歌うような様子の時のソフィアは、全く人の話を聞かない。明らかに「様子が変わる」のだ。そのトリガーが何処にあるのか、いまだに掴みかねている。振り返ってみても、何かがあったような気はする。憎しみだろうか。怒りだろうか。
ほんの少しの違和感のようなものが、耳の奥で何かを囁いている。ハニカムウォーカーと相対した時と同じだ。行動が、言葉がヒントになって、自分は答えに辿り着いている。その予感だけがする。だが今は予感だけだ。あとひとつ、何かが足りない。
跳躍。
ソフィアが歌うように言う。
「私の生まれたところは貧しい村で、みんな仕事で忙しくて、誰もエルフさんなんてみたこともなかったんです」
何かを蹴ったような軽い衝撃。ネズミか何かだろうか。キュ、という断末魔の鳴き声が聞こえた気がした。
「きっと物語と私の人生は、繋がってないんだろうなって、ずっとそう思って暮らしてました」
ソフィアは立ち止まり、彼女の声は地下水道の天井に反射して夜のように響いた。
「おかしいですよね、誰も見たことがないのに。エルフの物語だけはみんな知ってるんです。銀の弓の魔法、蔦の森の都、星海紋の賢者、命の吐息の立てる音」
「星海紋は…もう失われて、どこにも残ってないよ」
「なんてこと!やっぱり物語は繋がってるのね。教えてくださって本当に嬉しい。私が語り継ぐ時にはちゃんと訂正しておかなくちゃ。永遠に失われた星海紋の賢者」
グラスホーンは居心地の悪さを感じている。思わず口を挟んでしまったが、エルフの世界ではさして珍しくない事柄を、憧れの英雄譚のように語られると、まるで自分が偉くなってしまったかのように誤解してしまいそうになる。

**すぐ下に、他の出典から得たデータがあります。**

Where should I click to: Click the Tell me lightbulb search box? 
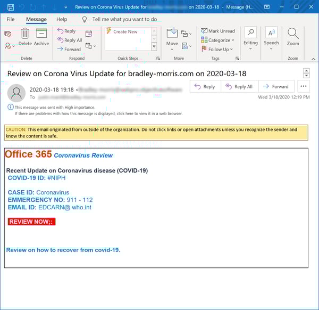coord(124,19)
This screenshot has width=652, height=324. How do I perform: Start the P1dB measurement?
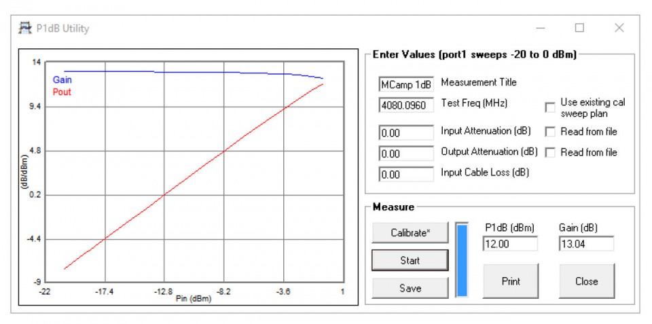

まるで魅了の魔法のようだが、ソフィアからは一切の魔素を感じない。欠片も、ほんの少しの欠片さえも。
「君は、そういえば、聖職についているんだったっけね」
ふとグラスホーンが口にした途端、ソフィアの手が腰に回された。ぐるん、と重力が回転し、足先が地面に着く。
「着いたわ」
頬に触れた手が、しゅ、と目隠しを取り去る。
あたりはそれほど明るくない。眩しさはなかった。
グラスホーンの前にあったのは、焼け焦げた扉の残骸。火事の跡が残る洞穴のような横穴への入口だった。よく見ると、護法封が小動物などの侵入を防いでいる。
ソフィアが中空を引き裂くようにして護法封を破った。